Wave 3 (continued): API Foundation

  • 8. FastAPI Application Structure

    What to do:

    • Create FastAPI app instance in main.py
    • Configure exception handlers for custom errors
    • Set up structured JSON logging
    • Add CORS middleware (for local development)
    • Configure app metadata (title, version, description)

    Must NOT do:

    • Do NOT add authentication middleware
    • Do NOT add rate limiting

    Recommended Agent Profile:

    • Category: quick
      • Reason: Standard FastAPI setup
    • Skills: []
      • Standard FastAPI patterns

    Parallelization:

    • Can Run In Parallel: YES
    • Parallel Group: Wave 3 (with Tasks 7, 9)
    • Blocks: Tasks 9, 10, 11
    • Blocked By: Task 3

    References:

    Acceptance Criteria:

    Agent-Executed QA Scenarios:

    Scenario: FastAPI app starts
      Tool: Bash
      Steps:
        1. timeout 5 uvicorn src.main:app --port 5001 &
        2. sleep 2
        3. curl -s http://localhost:5001/openapi.json | head -c 100
        4. Assert: Output contains "openapi"
        5. kill %1
      Expected Result: OpenAPI schema accessible
      Evidence: curl output captured
    

    Commit: YES

    • Message: feat(api): create FastAPI application structure with error handling
    • Files: src/main.py
    • Pre-commit: python -c "from src.main import app; print(app.title)"

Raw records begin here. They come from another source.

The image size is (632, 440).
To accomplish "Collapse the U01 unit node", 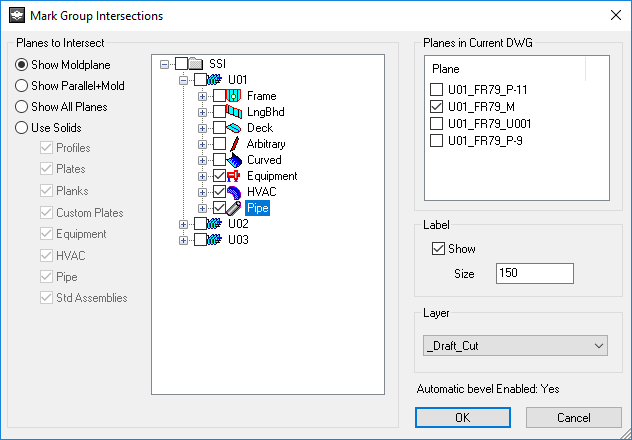I will click(183, 80).
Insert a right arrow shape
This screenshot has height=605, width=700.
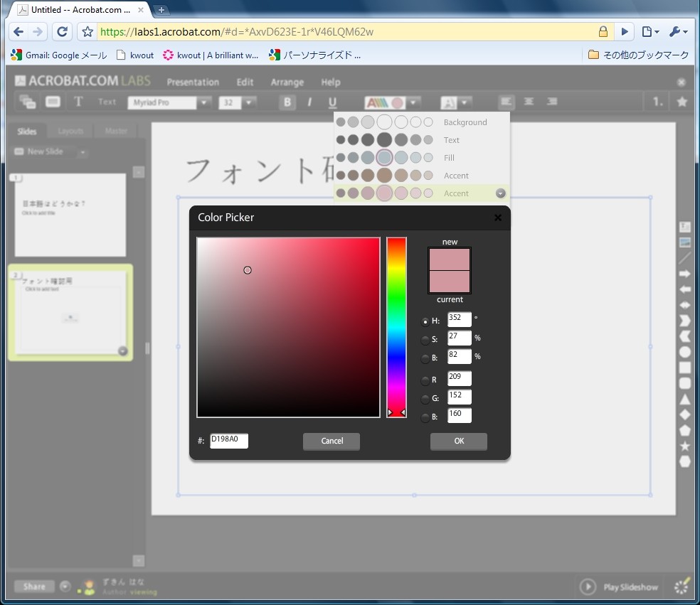tap(684, 273)
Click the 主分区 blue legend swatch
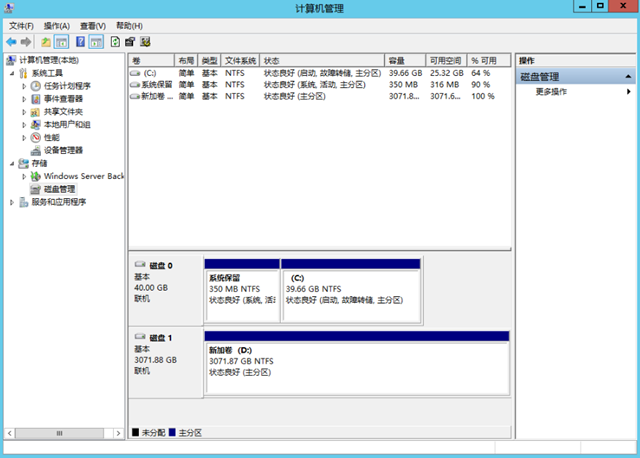This screenshot has height=458, width=640. click(x=172, y=433)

  • 9. Health Endpoint Implementation

    What to do:

    • Implement GET /health endpoint
    • Return version from pyproject.toml
    • Return simple health status

    Must NOT do:

    • Do NOT add complex health checks (no dependencies to check)

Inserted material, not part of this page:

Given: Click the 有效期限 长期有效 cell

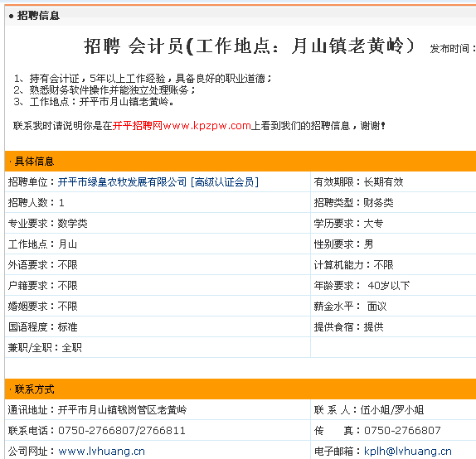Looking at the screenshot, I should pos(393,182).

    Recommended Agent Profile:

    • Category: quick
      • Reason: Simple endpoint
    • Skills: []

    Parallelization:

    • Can Run In Parallel: YES
    • Parallel Group: Wave 3 (with Tasks 7, 8)
    • Blocks: Tasks 10, 11
    • Blocked By: Task 8

    References:

    • User Spec: Health endpoint response format

    Acceptance Criteria:

    Agent-Executed QA Scenarios:

    Scenario: Health endpoint returns correct format
      Tool: Bash
      Steps:
        1. uvicorn src.main:app --port 5002 &
        2. sleep 2
        3. curl -s http://localhost:5002/health
        4. Assert: Response contains {"status": "healthy", "version": "1.0.0"}
        5. kill %1
      Expected Result: Health check passes
      Evidence: curl output captured
    

    Commit: YES (groups with Task 8)

    • Message: feat(api): add health endpoint
    • Files: src/main.py

Wave 4: API Endpoints

  • 10. Extract Endpoint Implementation (TDD)

    What to do:

    • Write integration tests for /extract endpoint
    • Implement POST /extract endpoint
    • Accept base64-encoded PDF in JSON body
    • Use extractor module for extraction
    • Return structured ExtractResponse

    Must NOT do:

    • Do NOT accept multipart file uploads (JSON only per spec)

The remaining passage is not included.